Representative images of the proximal worm body, using day 1 (D1) adult animals of the (A) 1785[proasic-1SNB::SEpHluorin] and the (B) 3001[Ptph-1SNB::SEpHluorin] strains, treated with 200 mM ethanol, 400 mM ethanol or no treatment for 24 hours prior to imaging (40x objective lens). Mean fluorescence (a.u.; arbitrary units) and standard deviation are depicted for each group. P-values were calculated by 1-way ANOVA for all conditions (**p < 0.01 for graph [A] and non-significant for graph [B]) and by T-test for pairwise comparisons corrected using the Benjamini–Hochberg false discovery rate (FDR) post hoc test (at least N = 3 independent experiments): *p < 0.05, **p < 0.01.

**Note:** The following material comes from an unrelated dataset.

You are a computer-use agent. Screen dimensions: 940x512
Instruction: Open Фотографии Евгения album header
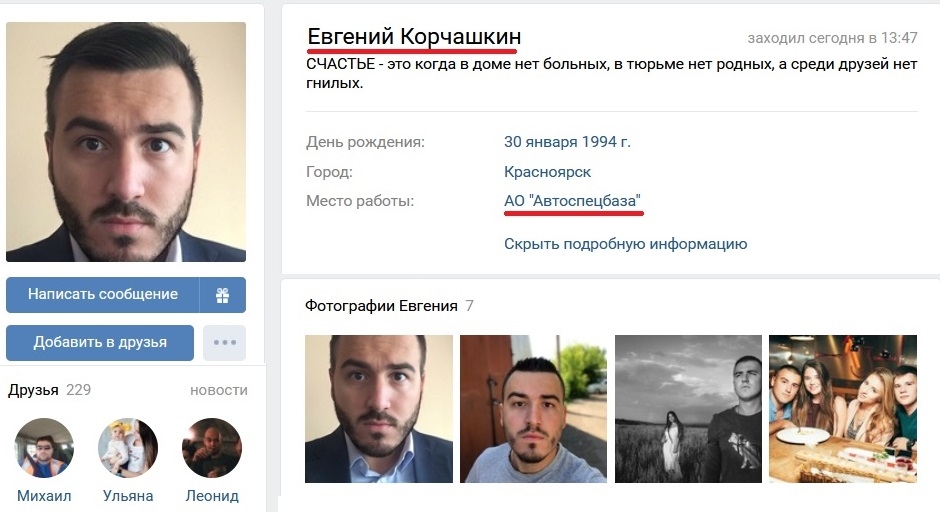point(381,306)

https://doi.org/10.1371/journal.pone.0344966.g004

Dopaminergic and serotonergic circuits modulate ethanol-induced changes in stress gene transcription

To further elucidate the molecular mechanisms underlying the results obtained in our chemotaxis and lifespan assays, we assessed the expression levels of genes involved in stress responses, particularly oxidative stress and ethanol metabolism. We first examined the role of the master regulator of xenobiotic, oxidative and pathogen stress responses, SKN-1 (a transcription factor orthologue to mammalian Nrf2 that is capable of activating detoxification responses), by utilizing a gst-4 transcriptional reporter strain, as gst-4 (encoding glutathione S-transferase, involved in oxidative stress responses) is a key target gene of SKN-1 that mediates antioxidant/detoxification responses (S4 Fig). Following 24-hour treatment with 200 mM ethanol, no statistically significant changes in gst-4:GFP expression were observed. Unfortunately, the general health status of the GST-4::GFP worms was widely affected at 400 mM EtOH dose, precluding any analysis.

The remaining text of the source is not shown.